We decided on having fresh faces for our cast instead of renowned actors, so that the characters can shine. After the auditions, I chose Razz, as his complete ensemble was what I was looking for. I was working with Sunerah for a music video for Pritam, called Rajkumar, when I got the suggestion for her. I found her quite capable and confident. Supporting actors are mostly from Chittagong, other than Sayed Babu. The hardest task was to choose foreign actors as we had to find actors who could surf.
Are you happy with the reaction you received after the release of the first look?

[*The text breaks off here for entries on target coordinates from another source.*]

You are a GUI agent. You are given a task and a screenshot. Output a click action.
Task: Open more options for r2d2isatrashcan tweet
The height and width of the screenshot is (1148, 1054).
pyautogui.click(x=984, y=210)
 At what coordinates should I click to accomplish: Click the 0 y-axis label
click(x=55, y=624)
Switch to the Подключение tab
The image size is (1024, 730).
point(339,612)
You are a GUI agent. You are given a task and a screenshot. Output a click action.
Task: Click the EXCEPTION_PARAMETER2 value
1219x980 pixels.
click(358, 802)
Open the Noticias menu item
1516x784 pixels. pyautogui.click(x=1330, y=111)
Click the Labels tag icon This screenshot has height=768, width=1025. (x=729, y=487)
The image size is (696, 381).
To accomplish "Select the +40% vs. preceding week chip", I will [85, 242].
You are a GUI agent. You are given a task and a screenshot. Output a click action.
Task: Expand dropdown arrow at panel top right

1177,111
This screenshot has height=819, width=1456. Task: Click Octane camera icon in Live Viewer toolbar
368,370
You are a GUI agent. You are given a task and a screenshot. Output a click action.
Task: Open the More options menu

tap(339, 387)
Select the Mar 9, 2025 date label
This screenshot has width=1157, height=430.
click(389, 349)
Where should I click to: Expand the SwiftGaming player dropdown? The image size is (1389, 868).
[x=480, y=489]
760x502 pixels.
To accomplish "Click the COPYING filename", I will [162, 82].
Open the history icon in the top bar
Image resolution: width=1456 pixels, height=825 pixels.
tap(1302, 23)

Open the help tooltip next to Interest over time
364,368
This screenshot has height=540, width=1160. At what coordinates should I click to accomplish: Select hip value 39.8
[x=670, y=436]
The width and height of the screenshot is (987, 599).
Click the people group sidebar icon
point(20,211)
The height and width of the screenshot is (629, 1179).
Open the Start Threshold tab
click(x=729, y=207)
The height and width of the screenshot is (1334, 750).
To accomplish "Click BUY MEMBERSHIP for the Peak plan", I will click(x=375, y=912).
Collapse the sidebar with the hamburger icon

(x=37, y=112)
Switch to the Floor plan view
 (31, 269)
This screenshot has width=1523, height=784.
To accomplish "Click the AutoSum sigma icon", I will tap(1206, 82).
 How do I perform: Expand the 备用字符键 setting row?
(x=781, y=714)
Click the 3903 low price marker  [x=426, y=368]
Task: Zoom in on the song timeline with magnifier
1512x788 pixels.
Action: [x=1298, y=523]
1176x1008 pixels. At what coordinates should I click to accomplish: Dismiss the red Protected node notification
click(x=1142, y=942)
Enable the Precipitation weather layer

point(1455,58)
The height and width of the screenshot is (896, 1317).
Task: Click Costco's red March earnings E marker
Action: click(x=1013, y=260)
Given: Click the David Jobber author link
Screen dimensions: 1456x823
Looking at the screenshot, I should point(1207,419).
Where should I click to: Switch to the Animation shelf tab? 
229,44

Yes, absolutely. I’m delighted that people are giving such positive feedback to a film which isn’t very commercial and in a Chittagong dialect. However, this extended first look didn’t give much of the film away.
When is the film set to be released?
We’ve decided that the film will be released in October. The festival versions are ready now, and we hope everything will be ready for the Bangladeshi version by October.
What are your expectations from this film?
I hope that the audience will watch the movie, and give it a thumbs up. It’s a completely different breed of cinema. At the end of the day, the film is about our country, and has a strong storyline and message, although it has some commercial elements.
What makes the film unique?
The subject and the plot – surfing and women empowerment through surfing. That and the story of the lives of the people who surf. That’s what makes it unique.
What’s the significance of the film’s theme to our socio-cultural context?
Women empowerment is a common issue in third world countries. I’ve seen girls coming out in disguise to surf as their families don’t allow it. That really touched me. I want this film to help people break free from such social shackles.
Do you have any message for the readers?
You need to be there for Bangladeshi films. Our film is based on real-life events, and if you watch it, you’re standing with the people we based this on and their stories. The surfers in Cox’s Bazar are never covered by the media, even though they’ve won several awards in competitions hosted intercontinentally. You should certainly watch the film to support these people.